Cleveland Bible College v. Board of Tax Appeals

I am convinced that the decision of the Board of Tax Appeals *Page 259 is the result of what, from the record at least, appears to be an inadvertent answer and a confusion of a prior application for exemption which was properly denied on the ground that admission to the college was then limited to Christians.

I maintain that the record clearly discloses that admission to the college (junior or senior) is not limited to Christians.

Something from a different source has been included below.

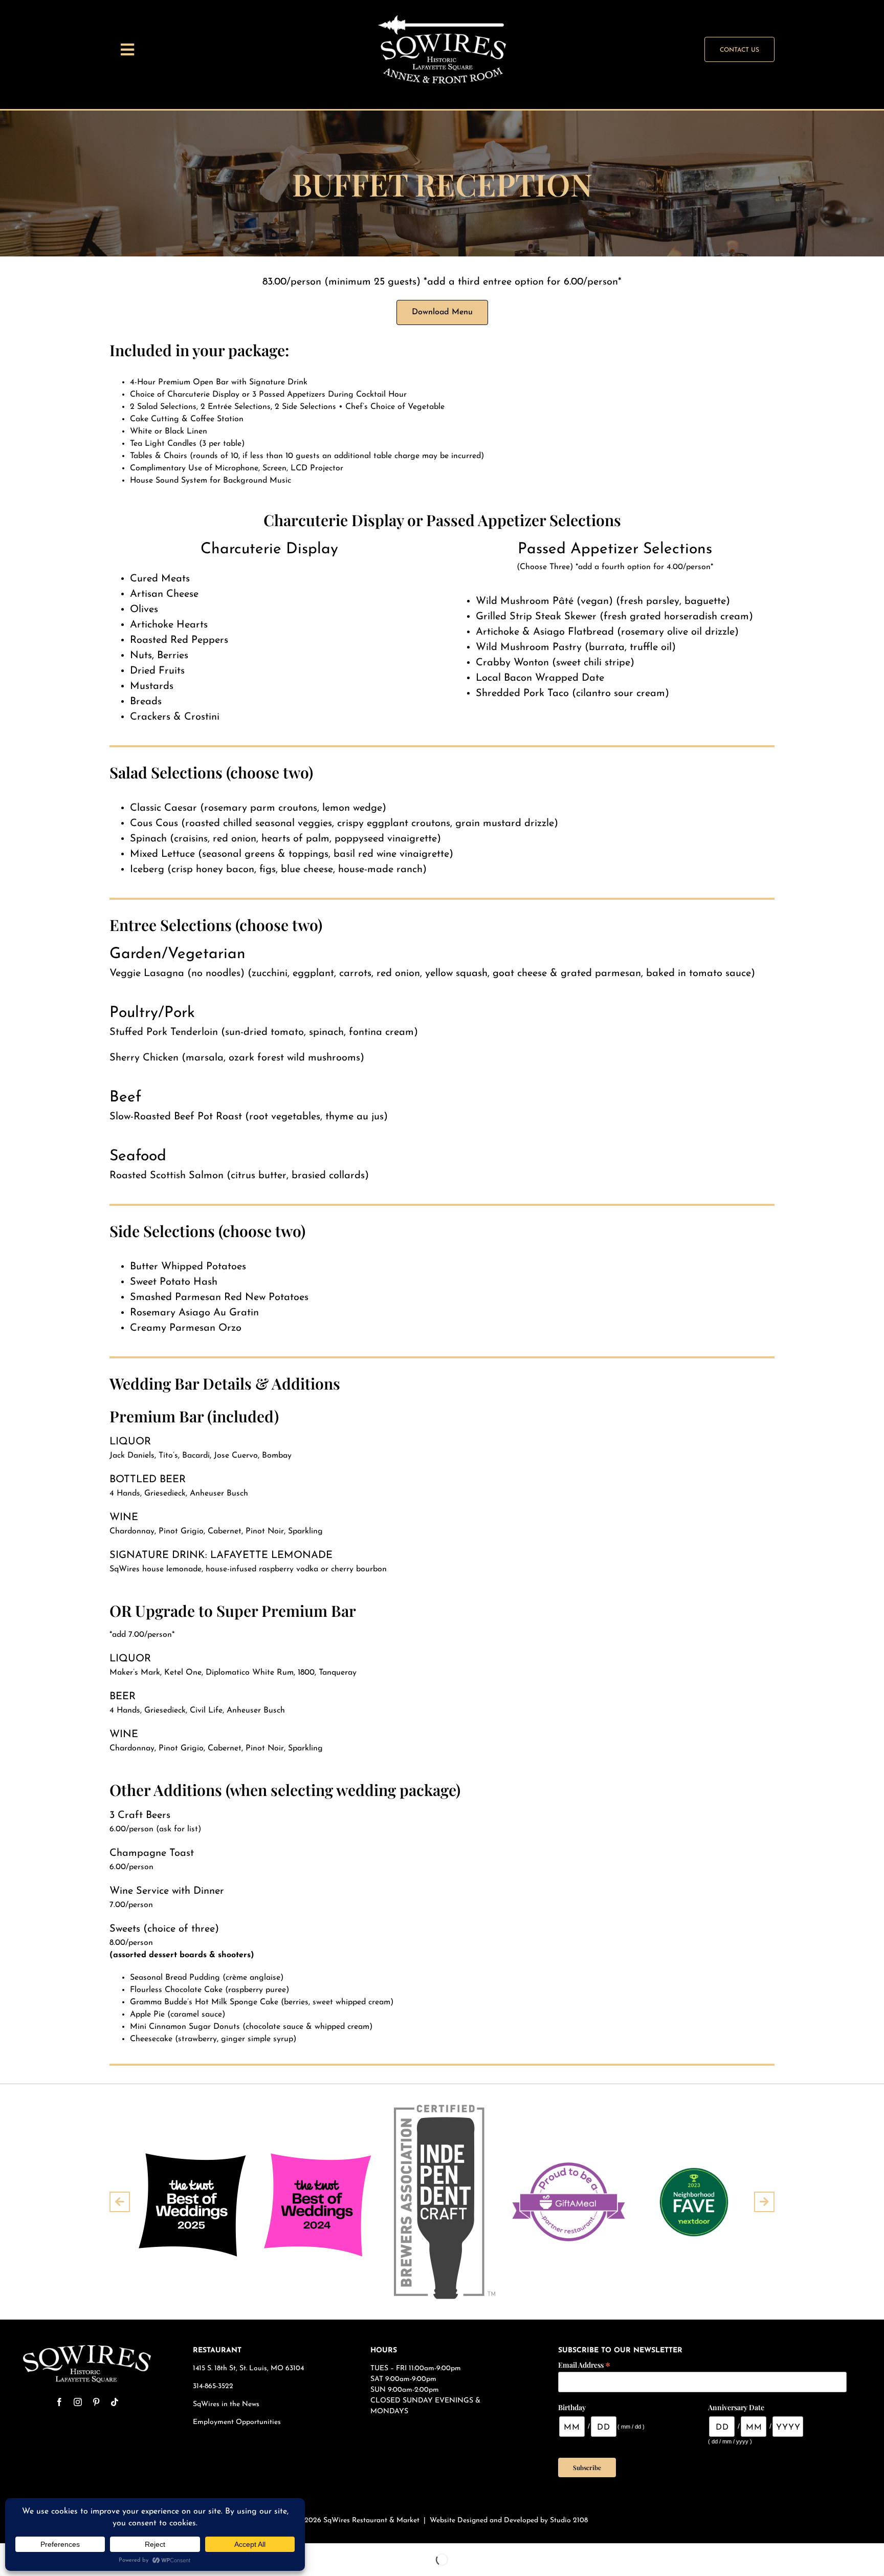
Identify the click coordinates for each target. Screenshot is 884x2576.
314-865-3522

The Cleveland Bible College is accredited with the State Department of Education to issue degrees. The college itself has three programs of study: (1) a four-year program which results in the degree of Bachelor of Theology; (2) another four-year course which results in the degree of Bachelor of Sacred Music; and (3) a two-year course which is a junior college course that offers a liberal arts education. The first two years of each of these three courses are practically the same and credit therefor is accorded to students transferring to other accredited colleges. The college is open to the public, to all graduates of an accredited high school regardless of race, color or religion, subject only to the ability of the college to take care of its applicants. Among the students are some who have indicated no denominational affiliation.

The Bachelor of Theology degree is not a requirement of any church; it is simply a degree offered by the school and recognized by churches.

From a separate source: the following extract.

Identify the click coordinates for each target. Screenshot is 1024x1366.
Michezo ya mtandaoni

The stumbling block in this case has been the answer of the business manager to the question of the examiner as follows:

"Q. And it wouldn't be necessary that a man necessarily be a Christian to go to school here? A. Not under the junior college setup."

The record shows that seventeen denominations were represented in the student body, that the college is open to any one regardless of religious belief and regardless of whether he has any belief at all. Near *Page 260 the close of the journal entry of the Board of Tax Appeals it is said:

"While the testimony of Reverend Marvin A. Leist is that the college is open to anyone regardless of religious belief and further that they have students who have indicated no denominational affiliation or anything, yet to the last question of Examiner Kirwin to Reverend Leist, he testified that it would not be necessary for a student to be a Christian to enter the junior college. We are therefore lead to believe that a student who desires to enter the senior college of this institution must be a Christian and that an atheist or a Jew or a member of other religious beliefs would not be accepted as a student to this college and, therefore, that this college is not open to the public generally."

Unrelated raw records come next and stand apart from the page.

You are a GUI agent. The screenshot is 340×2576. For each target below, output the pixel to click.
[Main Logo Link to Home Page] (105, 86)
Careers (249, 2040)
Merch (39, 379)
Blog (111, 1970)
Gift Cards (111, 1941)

Except for the above answer of Reverend Leist we find no support in the record for the board's deduction. To the contrary, the record is clear that the college (both junior and senior) is open to all. During the oral argument counsel for appellant stated categorically that for admission to the junior college as well as to the third and fourth years, there was no requirement that an applicant for admission must be a Christian. A confusion was no doubt brought about through a former application for exemption which was refused. After a prior application for exemption was refused the college amended its constitution by deleting therefrom three paragraphs which required for admission "genuine Christian experience" and a recital that "experience has taught that it is beneficial neither to pupil nor institution to admit students whose habits of life and Christian character were not established," and, "(3) Those not willing to conform to the usage of the college are not desirable."

According to the record there were no such conditions for admission existing at the time the instant case was heard or when the application for exemption *Page 261 was made. I agree with the attorney for appellant in the closing paragraph of his brief wherein he says that:

"Appellant is an institution of learning, open to the public generally, offering to the public a general education, not operating with a view to profit, and it is therefore entitled to tax exemption."

I see no reason for criticism of any of our earlier cases. Here we have a request for exemption from an institution of learning which is open to all. If the record has been wrongly interpreted in this case it may be corrected upon a later application. (Paragraph one of the syllabus in the case ofPfeiffer et al. v. Jenkins et al., 141 Ohio St. 66,46 N.E.2d 767.)

I agree that the decision of the Board of Tax Appeals is unreasonable and unlawful and should be reversed.

HART, J., concurs in the foregoing concurring opinion.